I contadini arrabbiati per le manovre dei partiti politici hanno avvisato che non parteciperanno alle elezioni perché quelli del “governo c’ignorano tutti”. Si sono detti disposti a partecipare alla lotta in difesa dell’acqua. “A noi interessa l’acqua, non il denaro, perché i soldi non li mangiamo”.
L’esperienza raccontata dai contadini e dalle contadine ha infiammato il portavoce zapatista, ora Delegato Zero dell’Altra Campagna, che ha commentato di vedere in questa lotta un esempio di ciò che sta succedendo in tutto il paese: la spoliazione delle risorse che sono beni del popolo, col governo col ruolo di intermediario, a beneficio degli impresari.
“Il sistema toglie i poveri per dare ai ricchi… il loro progresso è la nostra miseria”, ha detto il rappresentante Zapatista.

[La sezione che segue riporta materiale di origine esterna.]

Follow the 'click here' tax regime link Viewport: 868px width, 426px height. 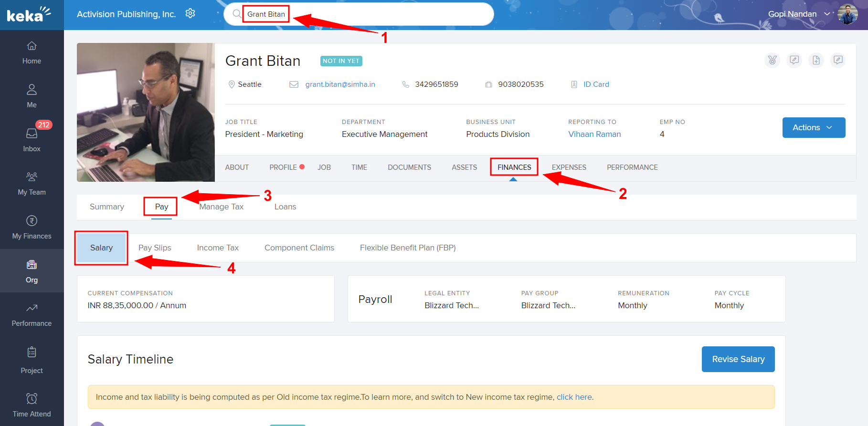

Perciò, il subcomandante Marcos ha esortato i presenti a non mollare la lotta: “Se si portano via l’acqua da qui, si portano via altre cose: gli alberi, il clima. Tutto quello che riuscite a raccogliere acnora, non potrete farlo più. Non si tratta di quanto costa, ma se si portano l’acqua è come se arrivassero con un coltello e vi dicono ‘ti tolgo il cuore e ti do 20mila pesos’. Quanto vale un cuore? Due milioni, 20 milioni di pesos? Però non appena lo tolgono, incomincia a morire tutto. Senza acqua muore El Batán, muoiono gli alberi, gli animali, i raccolti, il cielo morirà, perché tutto è collegato. Se si portano via l’acqua, non è come se si portassero via alcune pere, se si portano via un po’ di alberi… si stanno portando via il cuore di questa terra”.

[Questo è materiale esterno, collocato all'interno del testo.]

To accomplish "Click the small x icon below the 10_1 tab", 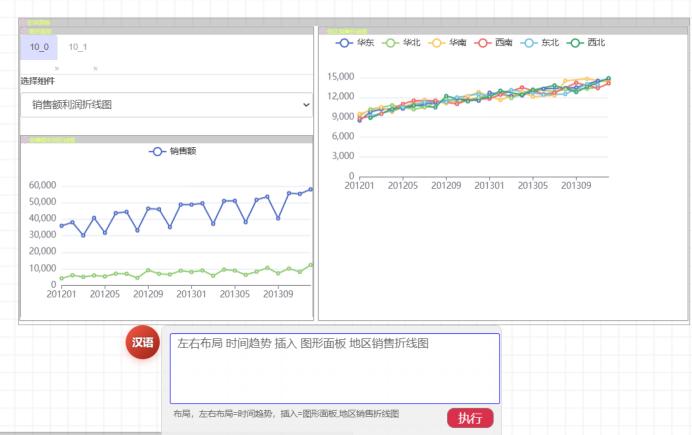I will click(x=95, y=68).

Ha detto che chiederà agli aderenti all’Altra Campagna in Querétaro, anche agli studenti dell’Università Autonoma di Querétaro (UAQ) che organizzino brigate d’appoggio agli accampamenti. Si è riferito alle brigate di appoggio al Chiapas ed ha suggerito che si possa lavorare allo stesso modo negli accampamenti che ci sono qui, perché “qui c’è la lotta”. Questo appoggio includerebbe l’accompagnamento degli aderenti negli accampamenti ed anche una cooperazione economica perché il movimento possa continuare a far sentire la sua voce: se gli impresari riuscono a portarsi via l’acqua di El Batón è un pezzo della patria che muore e questo non si deve permettere.
Il dissenso che si palpa in questo stato è profondo. L’indignazione e la rabbia per tanta repressione ha rotto il silenzio e si è potuto ascoltare direttamente dalla voce degli indigeni, dei contadini, degli intellettuali, di giovani ed operai.